Rewrite the records below as a numbered list, omitting blank lines, from the line containing "This screenshot has height=172, width=266." up to and including the line containing "will click(x=97, y=38).".
--- Supplied material ---
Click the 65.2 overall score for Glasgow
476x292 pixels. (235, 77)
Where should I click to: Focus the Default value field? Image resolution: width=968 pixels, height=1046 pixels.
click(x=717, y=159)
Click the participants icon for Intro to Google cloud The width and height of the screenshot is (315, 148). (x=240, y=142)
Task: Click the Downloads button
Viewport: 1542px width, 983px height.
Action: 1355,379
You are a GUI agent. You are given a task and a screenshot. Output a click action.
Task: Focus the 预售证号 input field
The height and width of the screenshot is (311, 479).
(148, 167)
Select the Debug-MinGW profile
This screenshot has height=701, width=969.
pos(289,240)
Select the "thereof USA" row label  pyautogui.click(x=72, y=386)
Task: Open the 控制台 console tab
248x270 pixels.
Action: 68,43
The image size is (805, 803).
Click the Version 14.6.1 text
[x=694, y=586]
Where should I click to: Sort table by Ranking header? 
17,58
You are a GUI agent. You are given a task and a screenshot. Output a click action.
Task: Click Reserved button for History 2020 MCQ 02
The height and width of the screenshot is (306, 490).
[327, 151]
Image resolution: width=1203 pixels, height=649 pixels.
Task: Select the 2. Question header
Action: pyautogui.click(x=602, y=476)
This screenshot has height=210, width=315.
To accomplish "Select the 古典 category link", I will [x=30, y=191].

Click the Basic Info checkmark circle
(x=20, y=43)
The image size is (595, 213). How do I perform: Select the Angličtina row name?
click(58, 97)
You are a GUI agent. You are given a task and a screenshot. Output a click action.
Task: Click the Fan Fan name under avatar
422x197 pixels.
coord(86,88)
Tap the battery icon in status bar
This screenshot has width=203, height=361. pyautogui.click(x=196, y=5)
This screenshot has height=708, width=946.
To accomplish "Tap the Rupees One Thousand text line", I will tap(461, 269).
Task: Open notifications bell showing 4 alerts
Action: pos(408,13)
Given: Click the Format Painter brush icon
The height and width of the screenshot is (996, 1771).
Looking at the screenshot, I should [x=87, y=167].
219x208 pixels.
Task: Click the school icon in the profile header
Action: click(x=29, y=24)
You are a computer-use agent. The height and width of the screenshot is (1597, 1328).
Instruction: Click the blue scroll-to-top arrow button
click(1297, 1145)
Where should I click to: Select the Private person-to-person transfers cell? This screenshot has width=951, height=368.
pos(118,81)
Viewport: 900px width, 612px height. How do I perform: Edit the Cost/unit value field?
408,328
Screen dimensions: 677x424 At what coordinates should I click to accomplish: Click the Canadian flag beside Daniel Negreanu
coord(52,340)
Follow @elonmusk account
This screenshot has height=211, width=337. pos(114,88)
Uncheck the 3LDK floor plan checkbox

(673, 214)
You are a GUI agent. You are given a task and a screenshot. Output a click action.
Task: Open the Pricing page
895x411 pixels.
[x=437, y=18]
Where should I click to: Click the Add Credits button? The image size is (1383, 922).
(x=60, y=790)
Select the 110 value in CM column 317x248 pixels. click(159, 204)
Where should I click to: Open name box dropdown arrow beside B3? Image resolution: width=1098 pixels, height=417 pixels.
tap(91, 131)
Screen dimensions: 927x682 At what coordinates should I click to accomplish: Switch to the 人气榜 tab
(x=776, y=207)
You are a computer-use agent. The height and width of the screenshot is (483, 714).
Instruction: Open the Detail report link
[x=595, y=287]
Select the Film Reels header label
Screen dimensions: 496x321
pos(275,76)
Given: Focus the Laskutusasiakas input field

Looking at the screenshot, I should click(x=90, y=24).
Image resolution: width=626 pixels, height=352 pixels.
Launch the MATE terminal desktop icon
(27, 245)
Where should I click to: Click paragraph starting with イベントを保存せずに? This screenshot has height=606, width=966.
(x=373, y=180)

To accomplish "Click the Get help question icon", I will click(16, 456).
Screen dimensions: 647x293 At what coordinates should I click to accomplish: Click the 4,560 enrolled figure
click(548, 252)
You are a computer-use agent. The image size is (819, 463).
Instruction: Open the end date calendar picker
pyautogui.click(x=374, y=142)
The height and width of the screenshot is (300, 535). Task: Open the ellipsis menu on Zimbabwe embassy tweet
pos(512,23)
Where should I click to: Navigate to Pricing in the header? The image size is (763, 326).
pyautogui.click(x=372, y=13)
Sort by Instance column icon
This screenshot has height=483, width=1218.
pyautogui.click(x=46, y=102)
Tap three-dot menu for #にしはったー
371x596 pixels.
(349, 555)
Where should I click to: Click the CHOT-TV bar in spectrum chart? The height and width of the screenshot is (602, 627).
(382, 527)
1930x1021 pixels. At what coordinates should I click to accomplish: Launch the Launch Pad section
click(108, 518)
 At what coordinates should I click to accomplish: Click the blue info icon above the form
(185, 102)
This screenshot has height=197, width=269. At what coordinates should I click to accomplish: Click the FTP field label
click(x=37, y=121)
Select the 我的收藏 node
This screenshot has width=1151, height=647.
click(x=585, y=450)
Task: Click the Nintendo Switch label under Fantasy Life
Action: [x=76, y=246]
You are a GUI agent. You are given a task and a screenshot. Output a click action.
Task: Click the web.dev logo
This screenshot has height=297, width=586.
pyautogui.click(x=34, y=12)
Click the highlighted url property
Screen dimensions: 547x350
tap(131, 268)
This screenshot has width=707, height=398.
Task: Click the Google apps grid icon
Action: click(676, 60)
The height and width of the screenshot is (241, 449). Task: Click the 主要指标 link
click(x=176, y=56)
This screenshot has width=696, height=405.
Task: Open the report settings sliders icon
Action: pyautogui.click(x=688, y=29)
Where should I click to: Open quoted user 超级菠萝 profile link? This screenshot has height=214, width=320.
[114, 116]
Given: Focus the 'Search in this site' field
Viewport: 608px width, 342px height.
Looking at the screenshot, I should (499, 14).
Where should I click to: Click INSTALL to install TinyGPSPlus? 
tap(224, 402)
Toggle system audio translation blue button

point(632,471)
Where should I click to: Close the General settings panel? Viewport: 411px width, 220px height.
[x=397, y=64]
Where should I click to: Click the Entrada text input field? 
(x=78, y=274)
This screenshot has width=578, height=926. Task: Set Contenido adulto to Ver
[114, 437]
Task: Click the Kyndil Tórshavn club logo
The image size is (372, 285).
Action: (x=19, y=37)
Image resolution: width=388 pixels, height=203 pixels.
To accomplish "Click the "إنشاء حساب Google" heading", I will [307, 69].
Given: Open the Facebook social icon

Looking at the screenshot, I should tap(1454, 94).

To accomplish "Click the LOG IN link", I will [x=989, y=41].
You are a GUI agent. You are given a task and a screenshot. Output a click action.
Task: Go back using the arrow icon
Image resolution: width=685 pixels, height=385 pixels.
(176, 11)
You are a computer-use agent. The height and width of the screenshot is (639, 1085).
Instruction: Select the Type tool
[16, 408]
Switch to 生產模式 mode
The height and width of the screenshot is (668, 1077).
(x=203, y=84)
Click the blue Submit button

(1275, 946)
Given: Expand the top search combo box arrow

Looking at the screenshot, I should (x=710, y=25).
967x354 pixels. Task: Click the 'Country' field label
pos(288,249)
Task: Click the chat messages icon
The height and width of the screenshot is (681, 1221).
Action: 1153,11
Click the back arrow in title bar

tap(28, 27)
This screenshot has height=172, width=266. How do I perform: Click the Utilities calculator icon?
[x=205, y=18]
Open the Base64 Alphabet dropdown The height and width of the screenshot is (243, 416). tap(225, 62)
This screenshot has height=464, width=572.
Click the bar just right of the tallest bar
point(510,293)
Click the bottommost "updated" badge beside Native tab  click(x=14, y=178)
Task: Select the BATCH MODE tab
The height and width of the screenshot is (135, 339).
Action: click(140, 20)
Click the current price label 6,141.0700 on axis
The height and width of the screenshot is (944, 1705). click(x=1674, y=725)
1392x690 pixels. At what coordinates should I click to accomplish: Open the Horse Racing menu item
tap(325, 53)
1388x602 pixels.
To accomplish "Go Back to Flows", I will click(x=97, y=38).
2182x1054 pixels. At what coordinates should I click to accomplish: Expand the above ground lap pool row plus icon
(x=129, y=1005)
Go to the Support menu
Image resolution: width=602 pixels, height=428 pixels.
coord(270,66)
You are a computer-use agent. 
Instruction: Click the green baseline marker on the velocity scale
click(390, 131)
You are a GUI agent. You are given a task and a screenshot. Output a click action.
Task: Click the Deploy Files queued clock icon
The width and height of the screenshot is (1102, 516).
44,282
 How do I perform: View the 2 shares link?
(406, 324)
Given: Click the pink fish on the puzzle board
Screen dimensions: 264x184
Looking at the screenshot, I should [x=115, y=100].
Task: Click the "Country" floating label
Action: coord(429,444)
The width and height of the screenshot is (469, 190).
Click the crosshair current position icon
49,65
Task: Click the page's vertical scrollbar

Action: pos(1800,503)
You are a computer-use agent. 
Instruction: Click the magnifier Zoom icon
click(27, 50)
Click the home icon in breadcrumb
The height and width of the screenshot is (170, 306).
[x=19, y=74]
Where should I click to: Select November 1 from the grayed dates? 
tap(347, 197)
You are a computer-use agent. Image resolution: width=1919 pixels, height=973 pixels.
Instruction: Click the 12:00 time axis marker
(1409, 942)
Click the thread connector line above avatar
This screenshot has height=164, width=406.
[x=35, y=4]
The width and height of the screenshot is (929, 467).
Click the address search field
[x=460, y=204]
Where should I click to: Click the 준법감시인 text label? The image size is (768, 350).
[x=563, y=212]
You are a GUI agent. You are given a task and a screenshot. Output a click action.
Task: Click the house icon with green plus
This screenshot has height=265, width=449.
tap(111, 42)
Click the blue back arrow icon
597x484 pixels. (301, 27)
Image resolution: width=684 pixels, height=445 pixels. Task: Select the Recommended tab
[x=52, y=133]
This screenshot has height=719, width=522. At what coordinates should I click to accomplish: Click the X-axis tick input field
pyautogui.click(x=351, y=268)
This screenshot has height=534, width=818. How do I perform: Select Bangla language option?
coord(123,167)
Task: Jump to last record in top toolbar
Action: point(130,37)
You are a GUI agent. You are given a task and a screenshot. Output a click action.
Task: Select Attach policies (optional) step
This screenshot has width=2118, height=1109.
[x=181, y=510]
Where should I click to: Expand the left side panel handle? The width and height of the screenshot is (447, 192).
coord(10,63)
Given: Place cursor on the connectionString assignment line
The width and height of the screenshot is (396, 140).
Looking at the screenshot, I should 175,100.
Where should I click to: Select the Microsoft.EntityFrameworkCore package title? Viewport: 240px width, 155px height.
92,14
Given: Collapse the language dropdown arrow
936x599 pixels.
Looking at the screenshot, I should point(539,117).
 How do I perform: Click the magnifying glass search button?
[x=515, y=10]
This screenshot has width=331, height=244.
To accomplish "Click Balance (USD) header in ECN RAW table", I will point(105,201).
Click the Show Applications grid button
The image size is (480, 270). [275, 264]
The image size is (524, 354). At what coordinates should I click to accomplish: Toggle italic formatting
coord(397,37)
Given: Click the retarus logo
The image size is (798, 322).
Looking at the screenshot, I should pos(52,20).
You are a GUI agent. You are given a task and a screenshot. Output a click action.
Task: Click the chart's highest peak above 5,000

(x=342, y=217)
---
Correct response:
1. This screenshot has height=172, width=266. How do I perform: Click the Utilities calculator icon?
2. [x=205, y=18]
3. Open the Base64 Alphabet dropdown The height and width of the screenshot is (243, 416). tap(225, 62)
4. This screenshot has height=464, width=572.
5. Click the bar just right of the tallest bar
6. point(510,293)
7. Click the bottommost "updated" badge beside Native tab  click(x=14, y=178)
8. Task: Select the BATCH MODE tab
9. The height and width of the screenshot is (135, 339).
10. Action: click(140, 20)
11. Click the current price label 6,141.0700 on axis
12. The height and width of the screenshot is (944, 1705). click(x=1674, y=725)
13. 1392x690 pixels. At what coordinates should I click to accomplish: Open the Horse Racing menu item
14. tap(325, 53)
15. 1388x602 pixels.
16. To accomplish "Go Back to Flows", I will click(x=97, y=38).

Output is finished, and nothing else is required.